Cerebral palsy (CP) is a lifelong condition, where people may experience complications as they age. Including the views of people with CP through Public and Patient Involvement (PPI) ensures that research into the condition is relevant and meaningful in addressing their concerns. However, there is a lack of evidence on incorporating the voices of adults with CP in the doctoral research process. Therefore, this paper aims to provide an overview of how adults with CP were involved in a doctoral research process during the pandemic.

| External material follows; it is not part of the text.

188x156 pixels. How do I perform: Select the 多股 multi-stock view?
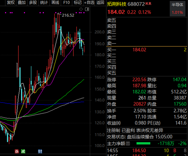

This paper describes the PPI process and its impact at various stages of the doctoral research process and reflects on the experiences from the perspective of the doctoral researcher and adults with CP using the INVOLVE Values and Principles framework. Five adults with CP were consulted throughout the doctoral research programme. The data for this paper is a combination of reflection notes, email exchanges, meeting minutes and informal discussions with the PPI team on their experiences of being involved in the PPI process. The content of this paper is informed by GRIPP 2 checklist.
The doctoral researcher and adult reflections highlighted the value of collaboration and the positive impact on research at each stage of the doctoral research process. Although meetings were adapted due to the pandemic, the values of PPI were adhered to throughout the doctoral research.
Involving adults with CP positively impacted the doctoral research process. It is recommended to consider individual access needs to ensure meetings and information are accessible for disabled adults. Our reflective findings and recommendations may help other researchers who plan to involve adults with CP in doctoral research.